▶ _Exercise requirements_:
Copy the part of the F1 2022 car interview below from "Q) Did you have" to "are no different.", word for word.

Q) The main point of these new rules is to allow drivers to follow the cars in front more closely, in theory promoting more overtaking. Do you think it will work?

Making it easier to follow a car more closely to promote overtaking is one of the primary objectives of the new regulations with the aero surfaces configured to promote this. Furthermore the figures released by F1 suggest reduced turbulence in the lead car wake promoting a measurable increase in downforce for the following car compared to the current regulations so the expectation is that it will work.

Q) The renderings we have seen of what the cars could look like seems quite spectacular. Are aesthetics an important consideration?

Aesthetics are for sure an important consideration as F1 is a significant marketing vehicle for manufacturers and sponsors and the new regulations form a big opportunity to develop this aspect of business with the aesthetic appeal being a big part of achieving this. The changes to the aero surfaces and new larger wheel package are big players in the changes differentiating the 2022 significantly from the current cars.

Q) When did SAT start work on the 2022 car?

Development started in 2019 with a small group of designers and Vehicle Dynamics Engineers. However, the introduction of the regulations was delayed until the 2022 championship in response to the COVID-19 pandemic and from this point on we were not permitted to carry out any aero related activity until January 1st 2021 and since then we have been busy migrating our design and engineering resource towards the new car.

Q) What were the main challenges?

The aero regulations are significantly different to the current rules, having been intentionally developed by F1 to reduce opportunity to achieve aerodynamic out-washing and also including some defined standard geometry to promote the aero philosophy of the new regulations. There is still plenty of opportunity in the new regulations with the floor being an area of particular interest.

Q) Did you have to start with a completely clean sheet of paper?

Yes pretty much so. Most areas of the car have been subject to change for a number of reasons which has resulted in most areas of the car being redesigned to varying extents.

Q) Apart from the PU, does anything much carry over from 2021?

None of the major assemblies carry over, although there are a reasonable number of smaller mechanical components which will be carried over or only slightly modified for 2022.

Q) In the name of safety, these cars are going to be very heavy – 790 kg without fuel, so around 900 kg at the start of a Grand Prix. What challenges does that present?

Designing a car to the minimum weight limit while achieving the weight distribution targets is always a challenge and the 2022 regulations are no different.

Q) So what are the increased safety features on the 2022 cars?

▶ _Extracted entries_:
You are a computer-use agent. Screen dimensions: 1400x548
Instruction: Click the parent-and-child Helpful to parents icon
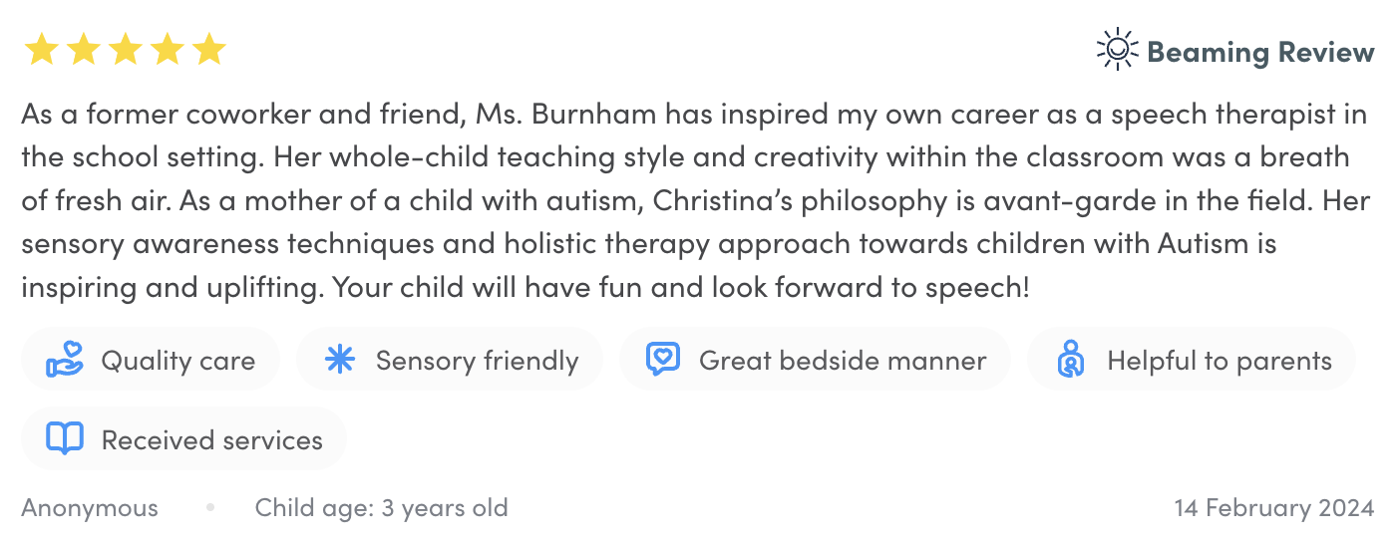tap(1071, 360)
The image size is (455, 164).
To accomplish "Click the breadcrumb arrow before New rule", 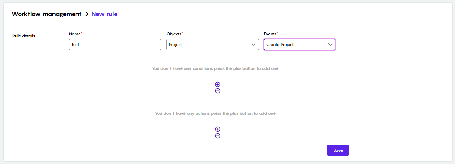I will tap(87, 14).
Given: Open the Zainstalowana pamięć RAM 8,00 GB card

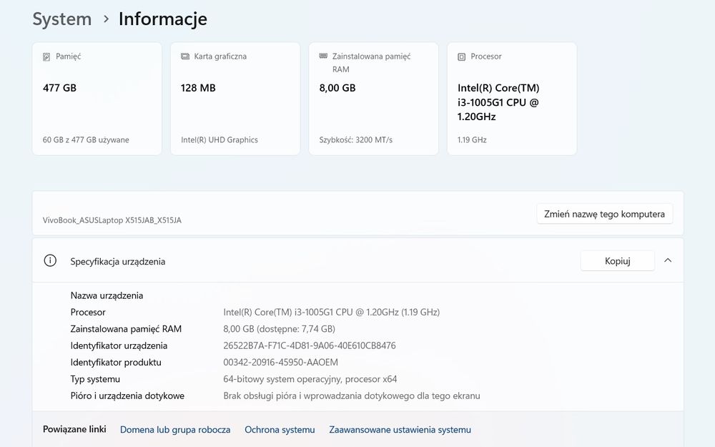Looking at the screenshot, I should pyautogui.click(x=373, y=99).
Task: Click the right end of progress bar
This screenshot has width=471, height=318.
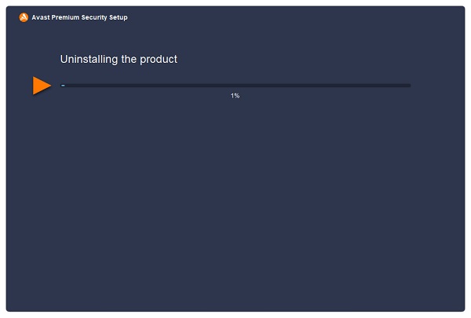Action: (x=408, y=86)
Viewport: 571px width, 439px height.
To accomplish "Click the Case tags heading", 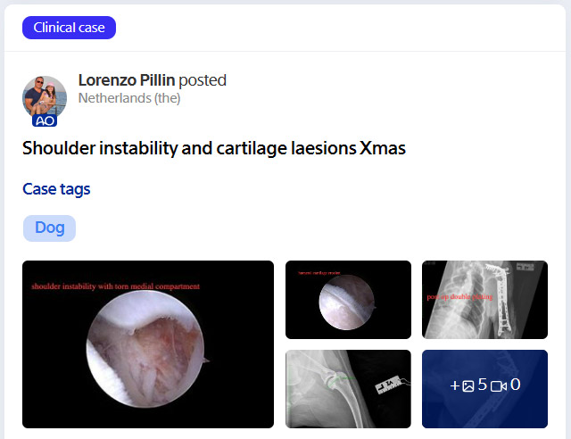I will [x=56, y=189].
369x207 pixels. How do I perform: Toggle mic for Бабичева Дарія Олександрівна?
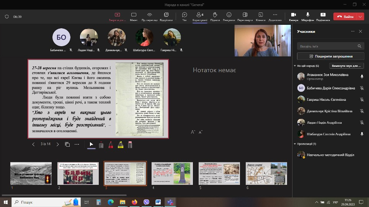pyautogui.click(x=362, y=88)
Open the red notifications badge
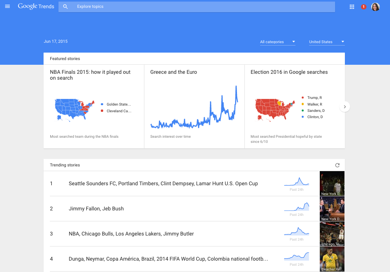The height and width of the screenshot is (272, 390). click(363, 7)
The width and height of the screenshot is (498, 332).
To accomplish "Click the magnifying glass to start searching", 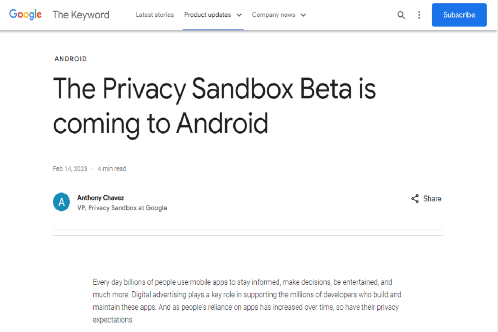I will [x=401, y=15].
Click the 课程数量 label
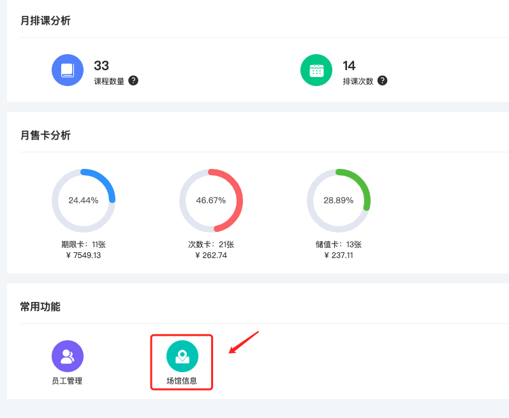The width and height of the screenshot is (509, 418). tap(109, 81)
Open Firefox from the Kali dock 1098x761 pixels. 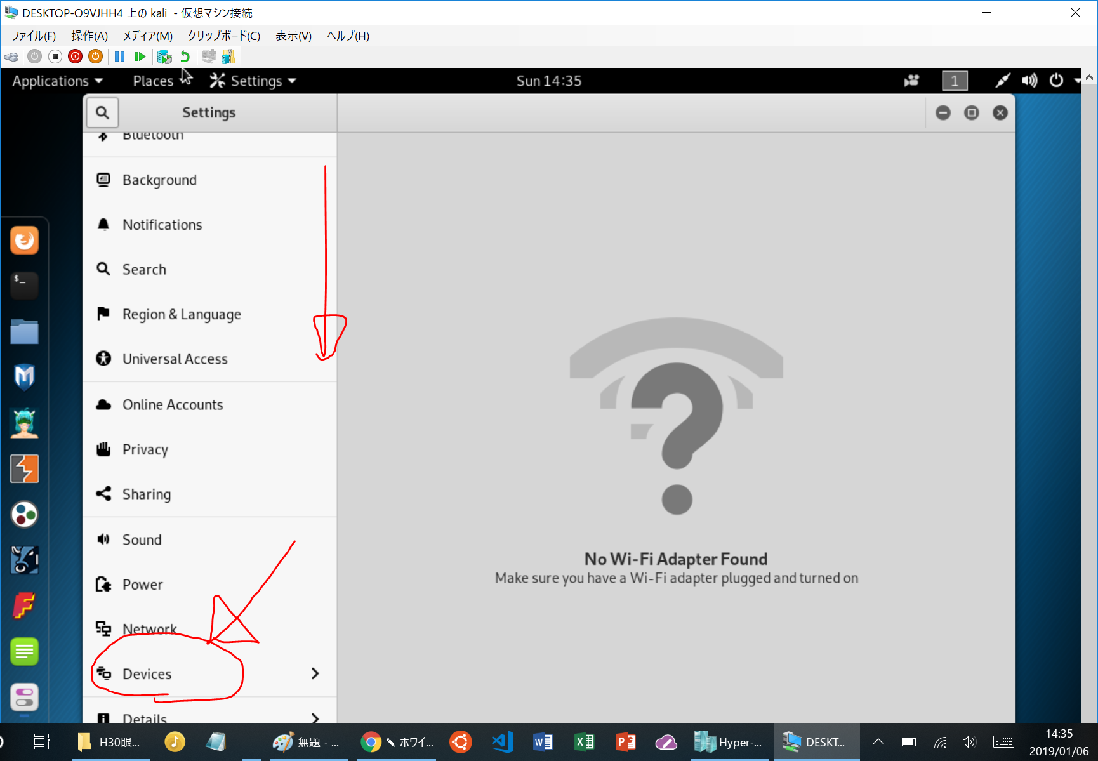tap(25, 241)
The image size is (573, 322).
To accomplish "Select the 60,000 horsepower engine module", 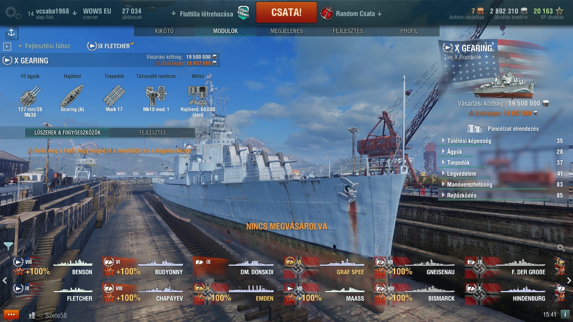I will tap(198, 96).
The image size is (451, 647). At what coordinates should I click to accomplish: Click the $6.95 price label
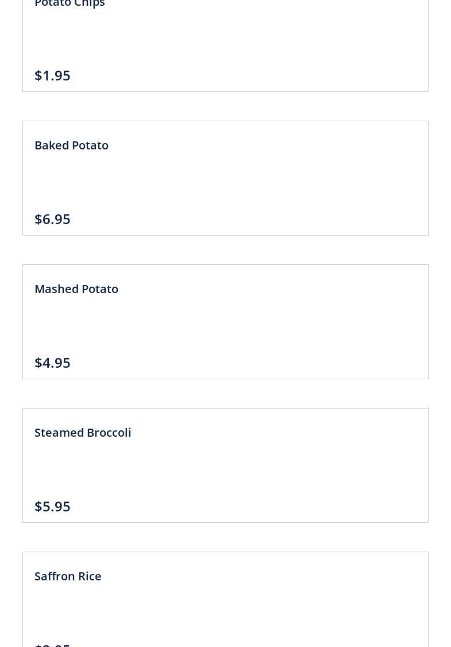[x=52, y=219]
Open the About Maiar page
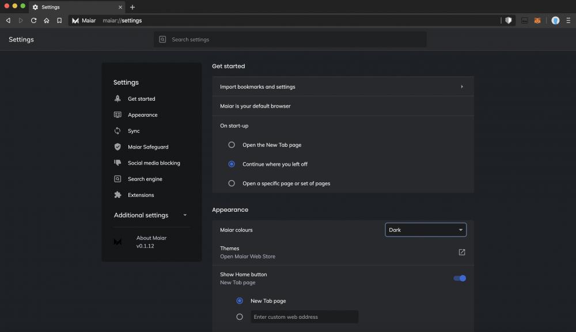The height and width of the screenshot is (332, 576). point(151,238)
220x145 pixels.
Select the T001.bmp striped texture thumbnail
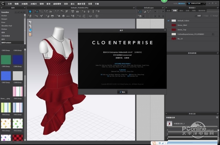tap(18, 92)
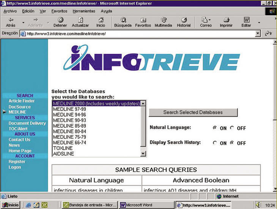Image resolution: width=277 pixels, height=209 pixels.
Task: Open the Document Delivery link
Action: (x=27, y=124)
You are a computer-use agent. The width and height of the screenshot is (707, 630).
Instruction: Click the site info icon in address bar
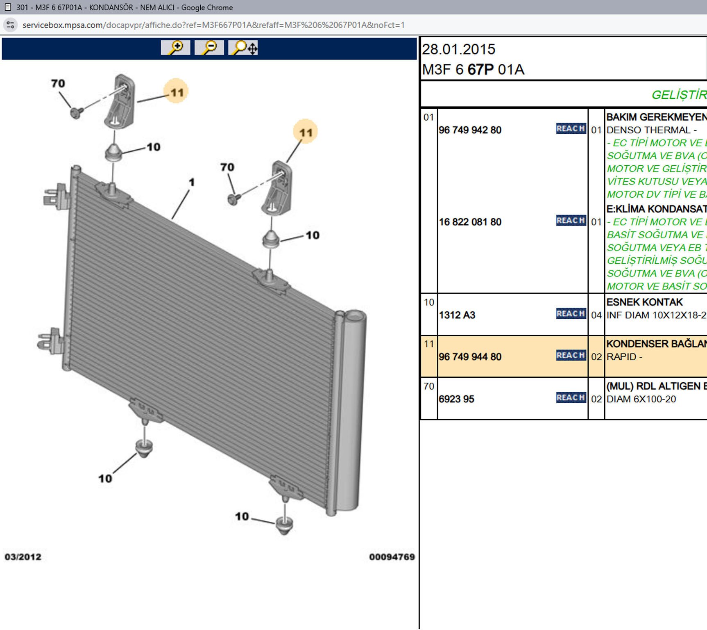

▶ _Response to this exercise_:
Q) Did you have to start with a completely clean sheet of paper?

Yes pretty much so. Most areas of the car have been subject to change for a number of reasons which has resulted in most areas of the car being redesigned to varying extents.

Q) Apart from the PU, does anything much carry over from 2021?

None of the major assemblies carry over, although there are a reasonable number of smaller mechanical components which will be carried over or only slightly modified for 2022.

Q) In the name of safety, these cars are going to be very heavy – 790 kg without fuel, so around 900 kg at the start of a Grand Prix. What challenges does that present?

Designing a car to the minimum weight limit while achieving the weight distribution targets is always a challenge and the 2022 regulations are no different.